Provided passage:
--- begin ---
The timing and intensity of spring leaf flush and fall (autumn) senescence vary geographically and interannually and influence surface fuel flammability in temperate and boreal forests but are not represented in the current Canadian Forest Fire Danger Rating System. After the snow melts in spring, there may be a period of several weeks before understorey vegetation flushes when there is an accumulation of flammable dead vegetation on the ground surface, and in deciduous and mixed-wood forests, a period when there is greater insolation and wind penetration within forest stands before trees leaf out. Leaf flush typically occurs over a period of weeks, with leaf cover reaching a plateau in late spring to early summer, remaining fairly constant for the growing season before senescence begins again in fall. The NDVI is a transformation of satellite-based spectral reflectance measurements acquired in the visible (red) and near-infrared regions, which vary with vegetation cover. We obtained historical daily NDVI data acquired by the AVHRR satellite from the NOAA National Climatic Data Centre (Vermote et al. 2014) for the BC domain from 1981 to 2015. The native data at 250-m resolution were upscaled to 20 km. We then estimated mean NDVI values for each cell and day-of-year combination by fitting spline curves to the time series of averaged daily NDVI values. The resulting covariate, mean NDVI, serves as an average phenological index for a grid cell.
--- end ---
(Data records)
--- begin ---
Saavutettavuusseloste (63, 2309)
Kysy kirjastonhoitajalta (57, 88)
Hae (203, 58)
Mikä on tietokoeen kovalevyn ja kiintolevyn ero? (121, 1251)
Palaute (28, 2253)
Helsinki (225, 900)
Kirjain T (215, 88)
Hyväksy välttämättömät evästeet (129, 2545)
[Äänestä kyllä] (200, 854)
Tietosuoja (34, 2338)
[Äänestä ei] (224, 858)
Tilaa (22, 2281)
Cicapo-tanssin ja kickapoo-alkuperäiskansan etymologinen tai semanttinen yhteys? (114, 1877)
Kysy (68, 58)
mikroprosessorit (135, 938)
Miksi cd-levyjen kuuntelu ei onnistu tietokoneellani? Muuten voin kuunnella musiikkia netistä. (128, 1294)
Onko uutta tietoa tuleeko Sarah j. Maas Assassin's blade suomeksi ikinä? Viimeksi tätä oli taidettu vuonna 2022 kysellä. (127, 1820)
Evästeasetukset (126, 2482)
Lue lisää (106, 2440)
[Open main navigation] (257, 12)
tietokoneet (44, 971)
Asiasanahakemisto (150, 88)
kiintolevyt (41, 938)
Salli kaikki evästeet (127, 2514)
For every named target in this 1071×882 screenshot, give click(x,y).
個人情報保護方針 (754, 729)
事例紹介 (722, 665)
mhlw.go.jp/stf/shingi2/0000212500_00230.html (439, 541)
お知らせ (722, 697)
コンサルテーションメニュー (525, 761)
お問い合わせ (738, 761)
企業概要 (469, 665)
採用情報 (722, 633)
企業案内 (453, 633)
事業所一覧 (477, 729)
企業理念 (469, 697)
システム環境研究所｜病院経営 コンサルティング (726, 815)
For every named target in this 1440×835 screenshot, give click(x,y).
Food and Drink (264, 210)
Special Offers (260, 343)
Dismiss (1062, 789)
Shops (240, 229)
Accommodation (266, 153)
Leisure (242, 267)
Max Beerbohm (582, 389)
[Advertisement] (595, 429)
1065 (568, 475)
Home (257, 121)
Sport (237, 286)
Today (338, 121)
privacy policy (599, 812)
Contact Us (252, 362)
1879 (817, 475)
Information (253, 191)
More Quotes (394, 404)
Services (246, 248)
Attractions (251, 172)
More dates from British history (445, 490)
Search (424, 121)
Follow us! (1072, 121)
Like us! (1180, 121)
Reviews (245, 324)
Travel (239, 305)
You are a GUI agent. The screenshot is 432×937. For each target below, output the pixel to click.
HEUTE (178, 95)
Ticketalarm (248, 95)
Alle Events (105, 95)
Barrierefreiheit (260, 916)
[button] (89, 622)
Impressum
--- end ---
What the exercise asks:
In the provided passage, to what resolution were the native 250-m NDVI data upscaled?

Exercise answer:
20 km.